Monday, December 13, 2010

What's the point in all this screaming, no one's listening anyway

I hate the fact that a great day can be shattered in a matter of seconds. I hate that i cant speak up about my beliefs or ideas because they are wrong. I hate that i love my friends parents and family more than my own. I hate that someone can be so wrapped up in their own world they will hurt others and not even care. I hate that i dread being home. I hate that i cant get away. I hate that people are hypocrites and are jesus freaks on sunday and abusive pieces of crap on monday. I hate that those with the issues and who are psychotic pretend to be perfect and people buy it. I hate the word love because it doesnt exsist.

I hate feeling hopeless. I hate crying and being weak. I hate watching things happen and not being able to fix them. I hate putting my feelings aside. I hate pretending i dont care when i really do. I hate being used. I hate faking a smile when inside i want to die. I hate that i have a secret that i dont know what to do with. I hate that i feel like i have no one to talk to. I hate being the one to encourage everyone when i want to cry myself. I hate that people cant respect my morals and decisions. I hate that no one can really see.

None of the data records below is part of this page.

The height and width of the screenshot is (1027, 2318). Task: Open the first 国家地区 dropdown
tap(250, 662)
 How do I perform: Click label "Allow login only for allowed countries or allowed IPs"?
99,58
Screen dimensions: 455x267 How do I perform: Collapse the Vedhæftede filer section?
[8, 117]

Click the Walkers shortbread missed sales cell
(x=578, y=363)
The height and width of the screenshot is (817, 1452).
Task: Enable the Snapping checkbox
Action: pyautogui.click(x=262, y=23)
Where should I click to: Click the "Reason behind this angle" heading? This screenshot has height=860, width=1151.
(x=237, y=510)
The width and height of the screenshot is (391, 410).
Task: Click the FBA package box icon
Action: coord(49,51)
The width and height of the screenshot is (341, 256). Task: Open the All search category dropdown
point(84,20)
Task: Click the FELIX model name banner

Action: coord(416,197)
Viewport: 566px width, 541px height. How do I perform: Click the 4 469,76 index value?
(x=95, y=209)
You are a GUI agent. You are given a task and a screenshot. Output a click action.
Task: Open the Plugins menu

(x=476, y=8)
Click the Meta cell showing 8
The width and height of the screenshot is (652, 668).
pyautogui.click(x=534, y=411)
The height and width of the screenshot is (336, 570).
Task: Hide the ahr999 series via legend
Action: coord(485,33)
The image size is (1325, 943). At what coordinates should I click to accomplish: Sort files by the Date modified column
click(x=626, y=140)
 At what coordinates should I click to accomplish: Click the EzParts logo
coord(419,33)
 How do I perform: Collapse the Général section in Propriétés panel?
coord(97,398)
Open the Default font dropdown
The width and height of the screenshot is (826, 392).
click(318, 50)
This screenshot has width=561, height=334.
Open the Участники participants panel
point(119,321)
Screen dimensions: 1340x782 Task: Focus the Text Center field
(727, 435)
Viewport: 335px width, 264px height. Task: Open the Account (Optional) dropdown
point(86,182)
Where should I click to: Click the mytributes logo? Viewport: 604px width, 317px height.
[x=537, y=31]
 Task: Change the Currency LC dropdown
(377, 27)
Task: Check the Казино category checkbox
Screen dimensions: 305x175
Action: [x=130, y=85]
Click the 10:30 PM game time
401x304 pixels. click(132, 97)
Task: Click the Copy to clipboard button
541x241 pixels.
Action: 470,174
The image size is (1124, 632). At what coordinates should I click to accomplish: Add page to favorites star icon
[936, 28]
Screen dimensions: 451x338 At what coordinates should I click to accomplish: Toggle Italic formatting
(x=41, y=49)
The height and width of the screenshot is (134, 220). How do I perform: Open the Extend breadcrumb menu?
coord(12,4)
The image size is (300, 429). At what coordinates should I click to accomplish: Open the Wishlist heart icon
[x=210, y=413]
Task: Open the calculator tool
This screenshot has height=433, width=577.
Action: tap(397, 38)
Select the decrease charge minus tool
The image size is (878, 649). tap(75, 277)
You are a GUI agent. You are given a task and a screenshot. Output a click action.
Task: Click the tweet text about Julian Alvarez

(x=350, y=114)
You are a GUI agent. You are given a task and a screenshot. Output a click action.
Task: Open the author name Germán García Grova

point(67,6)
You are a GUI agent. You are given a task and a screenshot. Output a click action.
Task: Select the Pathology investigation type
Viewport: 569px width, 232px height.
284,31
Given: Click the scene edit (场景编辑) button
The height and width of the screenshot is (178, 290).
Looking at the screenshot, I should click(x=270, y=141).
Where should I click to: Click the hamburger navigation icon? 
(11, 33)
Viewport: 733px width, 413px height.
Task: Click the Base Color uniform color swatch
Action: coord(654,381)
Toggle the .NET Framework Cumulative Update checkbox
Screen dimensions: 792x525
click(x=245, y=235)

I hate that i dont let people get close to me. I hate that i cant love my family like everyone else can. I hate that music has become an escape to hide my pain. I hate that i want to drink until i drown. I hate that people can tell when im upset. I hate that i push people away. I hate that im scared. I hate that im scared of hurting people to the point i hurt myself. I hate that i let myself be put down. I hate letting myself be used and abused. I hate my past. I hate that im writing this.

1 comment:

  1. I love your laugh because it makes me laugh ten times as hard. I love how excited you get when you really get into something. I love how you are so easy to talk to. I love that you are hilarious and witty. I love that you have goals. I love that you are career driven. I love that we have so much in common. I love your smile because it's perfect. I love your snakebites because they are bad ass. I love that you care about people more than you should. I love winning everytime we argue. I love seeing your name pop up on my cell phone screen. I love that you beat me in Dickin Around. I love that you speak your mind no matter what. I love that you won't change for anyone or anything. I love that I met you this semester and I love that you're an awesome friend.